* STORED ROWS *

· · · · · · ·

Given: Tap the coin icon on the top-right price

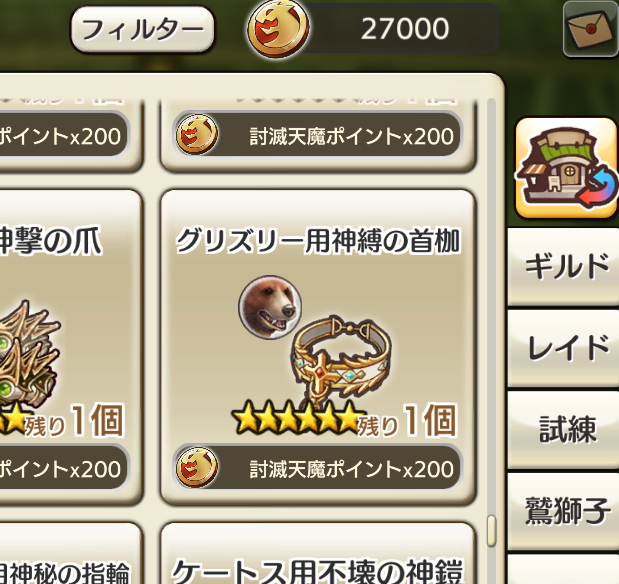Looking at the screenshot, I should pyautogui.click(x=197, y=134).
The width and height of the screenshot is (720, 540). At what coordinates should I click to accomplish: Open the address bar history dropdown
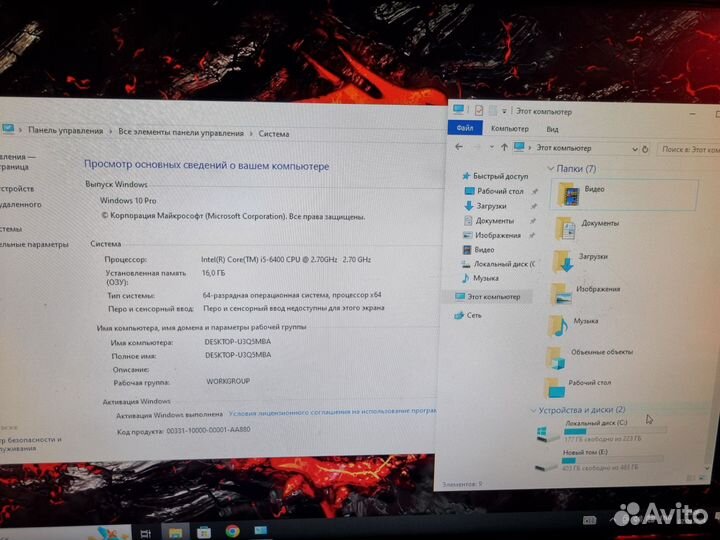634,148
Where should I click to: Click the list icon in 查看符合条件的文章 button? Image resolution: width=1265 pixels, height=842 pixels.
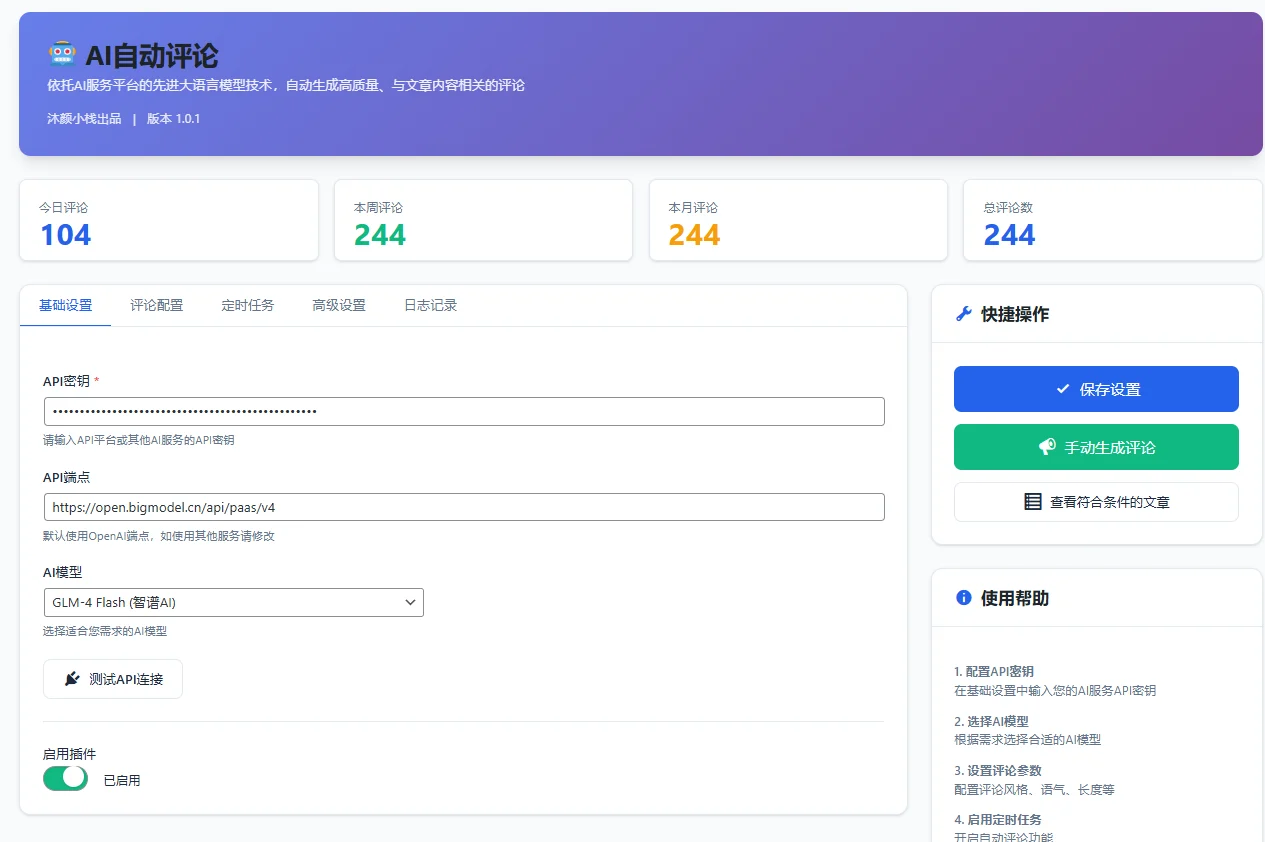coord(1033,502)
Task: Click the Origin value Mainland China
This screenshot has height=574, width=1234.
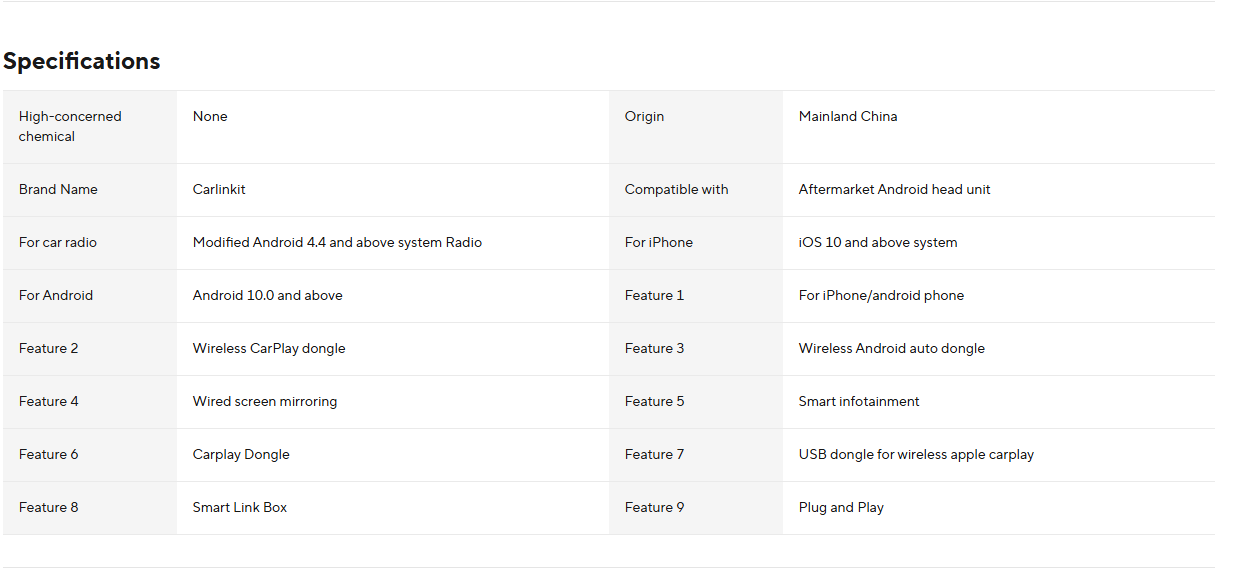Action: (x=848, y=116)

· · · · · · ·

Count the lines of the records above that contain the string "width", treating case as significant. Reply with the number only.

* ANSWER BELOW *
3